On Wed, Jan 19, 2022 at 5:08 PM Bossart, Nathan <bossartn@amazon.com> wrote:
On 9/24/21, 7:30 AM, "James Coleman" <jtc331@gmail.com> wrote: > When PG11 added the ability for ALTER TABLE ADD COLUMN to set a constant > default value without rewriting the table the doc changes did not note > how the new feature interplayed with ADD COLUMN DEFAULT NOT NULL. > Previously such a new column required a verification table scan to > ensure no values were null. That scan happens under an exclusive lock on > the table, so it can have a meaningful impact on database "accessible > uptime".
I'm likely misunderstanding, but are you saying that adding a new column with a default value and a NOT NULL constraint used to require a verification scan?
As a side-effect of rewriting every live record in the table and indexes to brand new files, yes.

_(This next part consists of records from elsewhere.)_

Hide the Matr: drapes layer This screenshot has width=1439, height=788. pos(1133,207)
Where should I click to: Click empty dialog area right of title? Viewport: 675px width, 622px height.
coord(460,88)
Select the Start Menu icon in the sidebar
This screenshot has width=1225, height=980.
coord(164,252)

I doubt an actual independent scan was performed since the only way for the newly written tuples to not have the default value inserted would be a severe server bug.
+ Additionally adding a column with a constant default value avoids a + a table scan to verify no <literal>NULL</literal> values are present.
Should this clarify that it's referring to NOT NULL constraints?
This doesn't seem like relevant material to comment on. It's an implementation detail that is sufficiently covered by "making the ALTER TABLE very fast even on large tables".
Also, the idea of performing that scan seems ludicrous. I just added the column and told it to populate with default values - why do you need to check that your server didn't miss any?